- **Entries for locating words and elements**

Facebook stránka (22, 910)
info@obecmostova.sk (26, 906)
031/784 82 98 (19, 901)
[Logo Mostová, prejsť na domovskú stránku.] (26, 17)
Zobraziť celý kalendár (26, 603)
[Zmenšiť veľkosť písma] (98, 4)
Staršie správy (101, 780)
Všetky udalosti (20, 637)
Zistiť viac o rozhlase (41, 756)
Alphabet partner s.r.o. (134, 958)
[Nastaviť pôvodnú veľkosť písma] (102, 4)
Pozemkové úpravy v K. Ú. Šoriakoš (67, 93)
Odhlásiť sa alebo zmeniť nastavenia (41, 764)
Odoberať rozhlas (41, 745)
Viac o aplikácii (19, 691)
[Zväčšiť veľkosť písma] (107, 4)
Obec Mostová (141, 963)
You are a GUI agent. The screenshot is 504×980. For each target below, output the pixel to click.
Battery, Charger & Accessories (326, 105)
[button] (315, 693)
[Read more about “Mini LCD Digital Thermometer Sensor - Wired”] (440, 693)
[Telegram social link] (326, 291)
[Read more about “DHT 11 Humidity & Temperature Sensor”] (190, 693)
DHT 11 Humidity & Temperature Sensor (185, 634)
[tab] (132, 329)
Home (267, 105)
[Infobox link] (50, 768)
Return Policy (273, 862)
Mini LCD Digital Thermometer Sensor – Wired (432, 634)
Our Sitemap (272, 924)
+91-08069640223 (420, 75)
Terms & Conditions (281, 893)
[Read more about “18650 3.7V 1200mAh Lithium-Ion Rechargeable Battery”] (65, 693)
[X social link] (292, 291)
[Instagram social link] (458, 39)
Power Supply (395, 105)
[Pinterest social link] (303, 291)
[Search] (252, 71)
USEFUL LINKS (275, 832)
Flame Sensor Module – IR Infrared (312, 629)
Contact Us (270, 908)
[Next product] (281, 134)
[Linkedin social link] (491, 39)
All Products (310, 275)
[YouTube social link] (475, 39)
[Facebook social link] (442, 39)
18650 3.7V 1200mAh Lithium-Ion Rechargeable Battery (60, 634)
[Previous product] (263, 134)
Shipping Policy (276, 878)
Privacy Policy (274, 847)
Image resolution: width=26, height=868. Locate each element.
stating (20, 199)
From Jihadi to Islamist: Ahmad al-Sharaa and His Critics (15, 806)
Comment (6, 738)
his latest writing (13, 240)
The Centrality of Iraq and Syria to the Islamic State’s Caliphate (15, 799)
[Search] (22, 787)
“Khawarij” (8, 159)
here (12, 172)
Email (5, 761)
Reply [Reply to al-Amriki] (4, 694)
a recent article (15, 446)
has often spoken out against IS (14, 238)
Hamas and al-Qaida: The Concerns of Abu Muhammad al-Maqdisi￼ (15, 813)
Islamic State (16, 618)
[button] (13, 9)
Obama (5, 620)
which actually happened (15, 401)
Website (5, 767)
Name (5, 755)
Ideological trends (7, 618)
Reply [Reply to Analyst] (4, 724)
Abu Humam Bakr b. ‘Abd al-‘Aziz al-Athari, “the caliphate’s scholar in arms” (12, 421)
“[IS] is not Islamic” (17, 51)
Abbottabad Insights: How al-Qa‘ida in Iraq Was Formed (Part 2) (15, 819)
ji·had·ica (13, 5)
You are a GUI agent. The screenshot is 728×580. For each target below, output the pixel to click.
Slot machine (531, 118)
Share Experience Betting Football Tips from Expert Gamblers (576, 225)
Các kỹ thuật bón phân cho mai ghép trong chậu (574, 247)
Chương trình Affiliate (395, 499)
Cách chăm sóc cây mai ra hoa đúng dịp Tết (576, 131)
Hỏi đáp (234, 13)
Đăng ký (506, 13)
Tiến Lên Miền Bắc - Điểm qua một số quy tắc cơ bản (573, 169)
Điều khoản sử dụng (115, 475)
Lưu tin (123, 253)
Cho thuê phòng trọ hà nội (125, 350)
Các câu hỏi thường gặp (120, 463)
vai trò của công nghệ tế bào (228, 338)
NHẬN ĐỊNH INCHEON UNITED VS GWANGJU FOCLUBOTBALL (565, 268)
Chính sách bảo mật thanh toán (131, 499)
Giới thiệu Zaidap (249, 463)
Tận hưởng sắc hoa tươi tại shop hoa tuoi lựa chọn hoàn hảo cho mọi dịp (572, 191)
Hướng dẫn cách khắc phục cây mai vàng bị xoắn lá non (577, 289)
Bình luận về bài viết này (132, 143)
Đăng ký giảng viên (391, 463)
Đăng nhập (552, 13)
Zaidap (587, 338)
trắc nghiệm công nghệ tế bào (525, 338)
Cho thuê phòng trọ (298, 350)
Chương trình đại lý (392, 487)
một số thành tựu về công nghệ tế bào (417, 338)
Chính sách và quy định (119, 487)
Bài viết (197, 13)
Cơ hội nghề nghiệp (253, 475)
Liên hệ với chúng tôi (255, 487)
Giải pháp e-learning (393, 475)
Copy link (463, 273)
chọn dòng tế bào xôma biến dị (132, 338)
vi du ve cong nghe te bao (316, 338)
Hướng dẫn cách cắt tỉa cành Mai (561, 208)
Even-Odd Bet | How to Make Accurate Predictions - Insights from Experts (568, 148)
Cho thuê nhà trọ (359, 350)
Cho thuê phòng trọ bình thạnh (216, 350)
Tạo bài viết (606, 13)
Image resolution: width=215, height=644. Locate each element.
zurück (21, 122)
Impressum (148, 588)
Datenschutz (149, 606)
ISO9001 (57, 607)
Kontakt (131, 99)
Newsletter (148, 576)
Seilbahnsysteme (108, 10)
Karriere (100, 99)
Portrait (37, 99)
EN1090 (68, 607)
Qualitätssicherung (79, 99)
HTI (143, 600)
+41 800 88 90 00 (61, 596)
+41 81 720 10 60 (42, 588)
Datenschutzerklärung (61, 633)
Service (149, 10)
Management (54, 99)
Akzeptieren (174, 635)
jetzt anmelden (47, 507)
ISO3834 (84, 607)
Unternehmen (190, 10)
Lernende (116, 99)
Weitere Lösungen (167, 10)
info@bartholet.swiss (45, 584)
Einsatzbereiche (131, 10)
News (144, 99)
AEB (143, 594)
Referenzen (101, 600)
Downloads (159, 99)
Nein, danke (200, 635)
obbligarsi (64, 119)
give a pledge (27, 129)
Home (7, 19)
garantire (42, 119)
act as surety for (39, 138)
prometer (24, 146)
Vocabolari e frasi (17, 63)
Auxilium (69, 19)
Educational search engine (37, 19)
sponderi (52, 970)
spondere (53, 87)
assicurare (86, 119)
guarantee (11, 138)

- **Task instructions**
Reproduce the lines of the listing above verbatim, starting at the line that contains "Even-Odd Bet |" and ending at the line that contains "EN1090 (68, 607)", with both of those lines included.

- **Result for this task**
Even-Odd Bet | How to Make Accurate Predictions - Insights from Experts (568, 148)
Cho thuê nhà trọ (359, 350)
Cho thuê phòng trọ bình thạnh (216, 350)
Tạo bài viết (606, 13)
Image resolution: width=215, height=644. Locate each element.
zurück (21, 122)
Impressum (148, 588)
Datenschutz (149, 606)
ISO9001 (57, 607)
Kontakt (131, 99)
Newsletter (148, 576)
Seilbahnsysteme (108, 10)
Karriere (100, 99)
Portrait (37, 99)
EN1090 (68, 607)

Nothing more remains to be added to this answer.